● **TASK OBJECTIVE**
Report all lines below with the word "Choose".

* * *

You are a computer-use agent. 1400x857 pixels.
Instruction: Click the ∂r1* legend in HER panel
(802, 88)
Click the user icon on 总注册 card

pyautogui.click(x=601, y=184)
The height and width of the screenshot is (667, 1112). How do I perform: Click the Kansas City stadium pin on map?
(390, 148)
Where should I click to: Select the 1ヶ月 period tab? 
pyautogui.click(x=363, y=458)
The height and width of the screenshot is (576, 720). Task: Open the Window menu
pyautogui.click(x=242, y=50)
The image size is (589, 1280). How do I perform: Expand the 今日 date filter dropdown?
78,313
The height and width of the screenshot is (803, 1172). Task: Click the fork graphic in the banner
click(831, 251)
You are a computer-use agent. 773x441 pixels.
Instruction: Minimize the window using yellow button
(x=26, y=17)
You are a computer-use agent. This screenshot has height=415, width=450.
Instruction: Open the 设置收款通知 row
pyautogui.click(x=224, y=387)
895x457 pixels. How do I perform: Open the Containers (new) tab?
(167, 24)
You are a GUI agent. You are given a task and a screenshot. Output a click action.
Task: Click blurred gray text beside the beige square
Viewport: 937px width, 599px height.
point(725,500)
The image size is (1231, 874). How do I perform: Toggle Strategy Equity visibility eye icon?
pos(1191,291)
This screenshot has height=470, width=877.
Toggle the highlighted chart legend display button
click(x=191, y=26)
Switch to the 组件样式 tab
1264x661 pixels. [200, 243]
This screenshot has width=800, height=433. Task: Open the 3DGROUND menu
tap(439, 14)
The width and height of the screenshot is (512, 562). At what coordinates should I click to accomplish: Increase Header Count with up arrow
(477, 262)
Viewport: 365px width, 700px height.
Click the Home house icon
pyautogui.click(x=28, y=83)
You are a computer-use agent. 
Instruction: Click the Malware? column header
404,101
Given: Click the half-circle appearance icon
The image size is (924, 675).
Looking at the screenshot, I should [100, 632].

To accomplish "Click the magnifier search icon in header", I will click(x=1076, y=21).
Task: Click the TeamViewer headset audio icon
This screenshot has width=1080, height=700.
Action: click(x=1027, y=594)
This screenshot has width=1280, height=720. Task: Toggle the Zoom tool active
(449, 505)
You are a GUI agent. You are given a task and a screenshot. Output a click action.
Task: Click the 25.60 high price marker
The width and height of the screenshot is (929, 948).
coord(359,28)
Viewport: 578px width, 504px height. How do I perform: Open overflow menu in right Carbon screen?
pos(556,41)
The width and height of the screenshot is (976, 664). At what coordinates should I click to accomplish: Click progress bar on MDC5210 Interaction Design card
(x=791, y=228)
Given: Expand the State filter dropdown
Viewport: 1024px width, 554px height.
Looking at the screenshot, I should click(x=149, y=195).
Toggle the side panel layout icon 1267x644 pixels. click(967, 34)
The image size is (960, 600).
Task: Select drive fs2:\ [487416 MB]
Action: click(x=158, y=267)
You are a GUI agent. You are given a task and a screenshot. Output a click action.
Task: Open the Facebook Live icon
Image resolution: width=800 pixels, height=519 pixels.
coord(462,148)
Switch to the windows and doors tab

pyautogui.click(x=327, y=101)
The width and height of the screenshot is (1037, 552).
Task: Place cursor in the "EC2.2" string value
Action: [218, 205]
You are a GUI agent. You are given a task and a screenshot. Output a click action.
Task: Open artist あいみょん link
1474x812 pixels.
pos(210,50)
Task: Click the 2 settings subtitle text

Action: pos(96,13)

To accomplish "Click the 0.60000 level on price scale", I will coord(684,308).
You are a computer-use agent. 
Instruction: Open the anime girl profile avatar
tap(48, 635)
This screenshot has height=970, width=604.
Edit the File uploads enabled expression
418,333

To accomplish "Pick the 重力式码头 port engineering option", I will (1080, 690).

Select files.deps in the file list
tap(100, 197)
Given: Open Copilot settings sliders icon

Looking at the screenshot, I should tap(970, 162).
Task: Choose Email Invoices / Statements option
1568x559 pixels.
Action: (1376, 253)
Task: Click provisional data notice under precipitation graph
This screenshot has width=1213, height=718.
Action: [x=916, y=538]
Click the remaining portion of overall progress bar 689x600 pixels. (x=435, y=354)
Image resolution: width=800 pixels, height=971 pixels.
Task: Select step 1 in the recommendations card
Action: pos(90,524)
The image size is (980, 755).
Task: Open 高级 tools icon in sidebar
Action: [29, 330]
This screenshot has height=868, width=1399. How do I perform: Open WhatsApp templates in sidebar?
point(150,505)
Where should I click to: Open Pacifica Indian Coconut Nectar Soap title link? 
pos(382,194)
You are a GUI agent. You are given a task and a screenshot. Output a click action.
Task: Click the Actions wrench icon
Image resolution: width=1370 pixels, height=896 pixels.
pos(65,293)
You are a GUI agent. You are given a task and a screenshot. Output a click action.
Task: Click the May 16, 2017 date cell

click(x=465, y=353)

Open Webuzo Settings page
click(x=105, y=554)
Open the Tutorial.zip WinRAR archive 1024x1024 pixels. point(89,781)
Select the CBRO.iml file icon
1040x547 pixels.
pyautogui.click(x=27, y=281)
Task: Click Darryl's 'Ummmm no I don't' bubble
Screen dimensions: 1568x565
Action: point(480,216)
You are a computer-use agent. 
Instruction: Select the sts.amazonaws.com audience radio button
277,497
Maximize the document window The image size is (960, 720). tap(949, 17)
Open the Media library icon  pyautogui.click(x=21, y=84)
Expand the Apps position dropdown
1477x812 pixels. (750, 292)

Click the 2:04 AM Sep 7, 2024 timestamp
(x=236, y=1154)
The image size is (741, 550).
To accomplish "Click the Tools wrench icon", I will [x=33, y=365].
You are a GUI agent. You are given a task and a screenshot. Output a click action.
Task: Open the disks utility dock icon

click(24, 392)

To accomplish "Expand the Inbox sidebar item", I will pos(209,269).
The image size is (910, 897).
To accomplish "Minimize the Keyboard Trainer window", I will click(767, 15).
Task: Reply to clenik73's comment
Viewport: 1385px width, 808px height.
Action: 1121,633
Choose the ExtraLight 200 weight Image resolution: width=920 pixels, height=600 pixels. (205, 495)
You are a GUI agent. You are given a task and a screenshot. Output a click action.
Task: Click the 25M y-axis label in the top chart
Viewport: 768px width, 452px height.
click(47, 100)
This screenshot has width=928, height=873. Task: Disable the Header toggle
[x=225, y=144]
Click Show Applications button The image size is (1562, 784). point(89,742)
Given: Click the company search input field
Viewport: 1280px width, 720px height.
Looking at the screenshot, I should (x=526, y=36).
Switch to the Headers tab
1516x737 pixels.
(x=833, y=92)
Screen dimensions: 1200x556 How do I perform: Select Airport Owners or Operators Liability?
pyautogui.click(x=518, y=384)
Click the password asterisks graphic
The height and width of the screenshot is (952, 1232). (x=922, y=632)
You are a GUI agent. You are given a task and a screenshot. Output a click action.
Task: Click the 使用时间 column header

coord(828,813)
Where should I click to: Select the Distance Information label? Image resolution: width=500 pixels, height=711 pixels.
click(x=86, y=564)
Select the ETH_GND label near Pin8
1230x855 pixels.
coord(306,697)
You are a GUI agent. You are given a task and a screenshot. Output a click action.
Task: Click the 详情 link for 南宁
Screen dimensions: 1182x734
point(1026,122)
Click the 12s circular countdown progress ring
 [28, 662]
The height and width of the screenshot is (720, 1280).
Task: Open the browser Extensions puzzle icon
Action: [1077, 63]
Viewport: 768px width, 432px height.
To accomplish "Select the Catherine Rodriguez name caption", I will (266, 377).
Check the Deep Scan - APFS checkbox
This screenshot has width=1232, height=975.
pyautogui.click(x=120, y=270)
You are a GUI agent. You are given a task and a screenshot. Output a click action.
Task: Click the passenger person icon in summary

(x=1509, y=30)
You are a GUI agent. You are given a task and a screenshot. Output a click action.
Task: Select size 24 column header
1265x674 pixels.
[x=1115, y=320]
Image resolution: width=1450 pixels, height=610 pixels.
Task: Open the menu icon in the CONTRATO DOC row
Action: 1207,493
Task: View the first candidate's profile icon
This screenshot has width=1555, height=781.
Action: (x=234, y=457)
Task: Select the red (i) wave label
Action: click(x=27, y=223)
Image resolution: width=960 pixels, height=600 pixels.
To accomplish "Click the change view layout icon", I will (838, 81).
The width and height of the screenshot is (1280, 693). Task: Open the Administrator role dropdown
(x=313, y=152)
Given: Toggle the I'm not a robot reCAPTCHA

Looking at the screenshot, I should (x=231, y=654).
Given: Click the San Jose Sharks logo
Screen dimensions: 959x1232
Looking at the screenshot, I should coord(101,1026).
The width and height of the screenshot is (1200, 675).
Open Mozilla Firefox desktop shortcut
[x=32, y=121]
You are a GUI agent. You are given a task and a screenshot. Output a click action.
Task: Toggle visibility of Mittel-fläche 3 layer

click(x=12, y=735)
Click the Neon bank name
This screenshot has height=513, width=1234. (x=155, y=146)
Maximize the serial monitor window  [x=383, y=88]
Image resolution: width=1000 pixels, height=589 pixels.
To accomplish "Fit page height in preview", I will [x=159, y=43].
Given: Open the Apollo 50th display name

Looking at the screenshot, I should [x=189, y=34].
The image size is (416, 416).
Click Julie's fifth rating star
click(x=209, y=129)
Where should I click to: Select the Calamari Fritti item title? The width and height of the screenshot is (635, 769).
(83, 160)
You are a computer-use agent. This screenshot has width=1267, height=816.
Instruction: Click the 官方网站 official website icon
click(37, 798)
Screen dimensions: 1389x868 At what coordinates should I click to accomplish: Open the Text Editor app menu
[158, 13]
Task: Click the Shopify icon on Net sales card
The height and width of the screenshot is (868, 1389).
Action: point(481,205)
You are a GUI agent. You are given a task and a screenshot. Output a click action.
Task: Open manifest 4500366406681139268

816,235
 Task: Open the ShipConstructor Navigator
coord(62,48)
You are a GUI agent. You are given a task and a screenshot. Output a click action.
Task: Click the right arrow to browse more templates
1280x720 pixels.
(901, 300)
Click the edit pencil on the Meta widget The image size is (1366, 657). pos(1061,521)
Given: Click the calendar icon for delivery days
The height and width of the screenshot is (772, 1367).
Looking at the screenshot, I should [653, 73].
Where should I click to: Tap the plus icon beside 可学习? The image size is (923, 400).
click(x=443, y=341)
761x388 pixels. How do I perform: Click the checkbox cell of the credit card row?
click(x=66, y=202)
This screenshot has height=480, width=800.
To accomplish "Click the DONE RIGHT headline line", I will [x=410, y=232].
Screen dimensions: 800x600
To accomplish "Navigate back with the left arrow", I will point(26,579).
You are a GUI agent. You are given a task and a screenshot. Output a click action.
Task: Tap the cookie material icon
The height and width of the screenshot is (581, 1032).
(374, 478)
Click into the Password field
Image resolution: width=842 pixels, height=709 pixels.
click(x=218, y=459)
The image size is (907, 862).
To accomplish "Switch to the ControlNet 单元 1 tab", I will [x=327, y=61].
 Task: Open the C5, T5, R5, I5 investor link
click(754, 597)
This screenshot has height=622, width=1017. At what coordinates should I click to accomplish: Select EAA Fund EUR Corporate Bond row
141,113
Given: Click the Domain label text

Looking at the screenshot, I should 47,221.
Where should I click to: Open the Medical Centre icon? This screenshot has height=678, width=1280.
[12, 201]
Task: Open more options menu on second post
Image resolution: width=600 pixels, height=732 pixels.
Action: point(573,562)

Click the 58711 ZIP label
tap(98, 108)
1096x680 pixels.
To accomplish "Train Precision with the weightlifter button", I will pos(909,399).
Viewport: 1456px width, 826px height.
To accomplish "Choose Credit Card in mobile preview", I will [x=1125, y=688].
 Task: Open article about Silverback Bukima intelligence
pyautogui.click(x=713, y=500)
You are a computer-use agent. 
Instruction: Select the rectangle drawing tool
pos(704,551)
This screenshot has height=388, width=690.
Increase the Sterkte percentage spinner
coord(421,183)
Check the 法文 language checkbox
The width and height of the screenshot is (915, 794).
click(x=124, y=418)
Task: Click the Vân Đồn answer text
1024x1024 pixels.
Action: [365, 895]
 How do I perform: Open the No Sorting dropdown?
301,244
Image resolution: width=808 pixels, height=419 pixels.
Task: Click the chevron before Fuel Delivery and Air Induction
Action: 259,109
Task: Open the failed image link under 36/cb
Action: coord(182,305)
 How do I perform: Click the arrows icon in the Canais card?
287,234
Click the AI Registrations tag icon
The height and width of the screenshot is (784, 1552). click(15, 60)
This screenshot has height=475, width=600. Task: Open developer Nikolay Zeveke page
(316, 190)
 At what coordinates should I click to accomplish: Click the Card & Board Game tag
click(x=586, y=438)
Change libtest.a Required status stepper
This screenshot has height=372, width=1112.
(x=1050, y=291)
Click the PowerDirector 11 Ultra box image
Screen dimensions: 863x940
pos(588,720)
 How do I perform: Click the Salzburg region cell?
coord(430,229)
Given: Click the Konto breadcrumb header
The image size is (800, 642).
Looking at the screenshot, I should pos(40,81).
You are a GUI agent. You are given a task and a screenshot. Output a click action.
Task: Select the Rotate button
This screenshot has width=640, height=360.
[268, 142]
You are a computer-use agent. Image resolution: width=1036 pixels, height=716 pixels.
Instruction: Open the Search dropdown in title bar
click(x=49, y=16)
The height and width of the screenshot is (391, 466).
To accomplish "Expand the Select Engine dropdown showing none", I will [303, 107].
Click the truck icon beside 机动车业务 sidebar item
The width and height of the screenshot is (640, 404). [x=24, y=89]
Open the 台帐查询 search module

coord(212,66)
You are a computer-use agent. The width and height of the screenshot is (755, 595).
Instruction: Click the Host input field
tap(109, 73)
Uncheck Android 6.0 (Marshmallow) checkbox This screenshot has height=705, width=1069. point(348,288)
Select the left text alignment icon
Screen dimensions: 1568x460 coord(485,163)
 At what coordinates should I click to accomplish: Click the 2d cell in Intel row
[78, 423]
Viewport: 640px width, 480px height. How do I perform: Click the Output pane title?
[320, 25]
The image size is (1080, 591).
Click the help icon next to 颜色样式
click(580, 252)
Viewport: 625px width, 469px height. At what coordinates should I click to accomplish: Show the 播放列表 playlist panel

* * *

● **EXERCISE RESULT**
Task: Choose Email Invoices / Statements option
Choose the ExtraLight 200 weight Image resolution: width=920 pixels, height=600 pixels. (205, 495)
To accomplish "Choose Credit Card in mobile preview", I will [x=1125, y=688].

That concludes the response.